By Andrew Burnham, head of travel sector services at MacIntyre Hudson

The government through the DFT has been the driving force to set the timetable for ‘Flight Plus’ being in place for summer 2012 holiday sales. While its implementation has proven to be challenging, the CAA is committed to supporting the application of the new Atol Regulations 2012 with the co-operation of the vast majority of the travel industry.
The practical difficulties in putting in place compliant agency agreements fully for all transactions liable to Atol protection together with the influx of new Flight-Plus Atol applicants had led to an extension being granted by the CAA to May 31 from the original  April 30 introduction.

However this additional month has left many travel businesses, including some existing full Atol holders, still struggling to comply.

In practice, the management of multiple agency relationships, in particular those involving airlines in the middle of the busy pre summer booking period, has left many in the industry with significant outstanding agreements.
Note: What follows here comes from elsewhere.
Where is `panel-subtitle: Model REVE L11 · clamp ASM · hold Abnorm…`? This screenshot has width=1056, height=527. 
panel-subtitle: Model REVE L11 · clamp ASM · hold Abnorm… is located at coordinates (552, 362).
This has left confusion as to how to account for these agency sales from 1 June and fears that there may inadvertently be technical breaches of the regulations.

The introduction of the new Atol Certificates has been deferred to October 1 to allow for business systems and procedures to be amended to cope with the changes required. This has been a welcome recognition of the resourcing requirements facing businesses and perhaps a more realistic timeframe in which to allow the full implementation of the new Atol regulations which represent a wholesale change to the recognition of the characteristics of individual sales transactions.

Alongside many fellow industry professionals we have been working closely with our travel industry clients to assist with their interpretation of the new regulations to their own business cycles using the practical guidance from industry bodies such as ABTA and the newly accredited ‘Flight Plus’ bodies.

The most common challenge encountered has not been the willingness to comply but the difficulties in negotiating in many cases new agency agreements and in particular working through the supply chain to encompass written agreements between sub agents and Atol holders.

With an estimated 2000 new agency ‘Flight Plus’ Atols being required, there has equally been time challenges in securing these arrangements with the pressures of such an influx of applicants on Atol Flight Plus providers.

The collapse of the bonding market following the introduction of APC in April 2008 has provided a further financial challenge for those seeking a full Atol at a time when access to finance has never been more restricted and merchant facilities are equally hard to source economically.

As a result of the legitimate delays in readying travel businesses for these major changes I believe that over the next few months the CAA will remain reluctant to enforce the full rigour of the new Atol regulations where there is clear evidence that the process of compliance by Atol holders and applicants is in progress though they will be unable to publicise such leniency.

However with a sea change in the scale of Atol protected travel agencies, it will be harder for those not attempting to apply the regulations to remain below the radar and I fully expect the CAA to take firm action against any such businesses using the wide powers vested with them.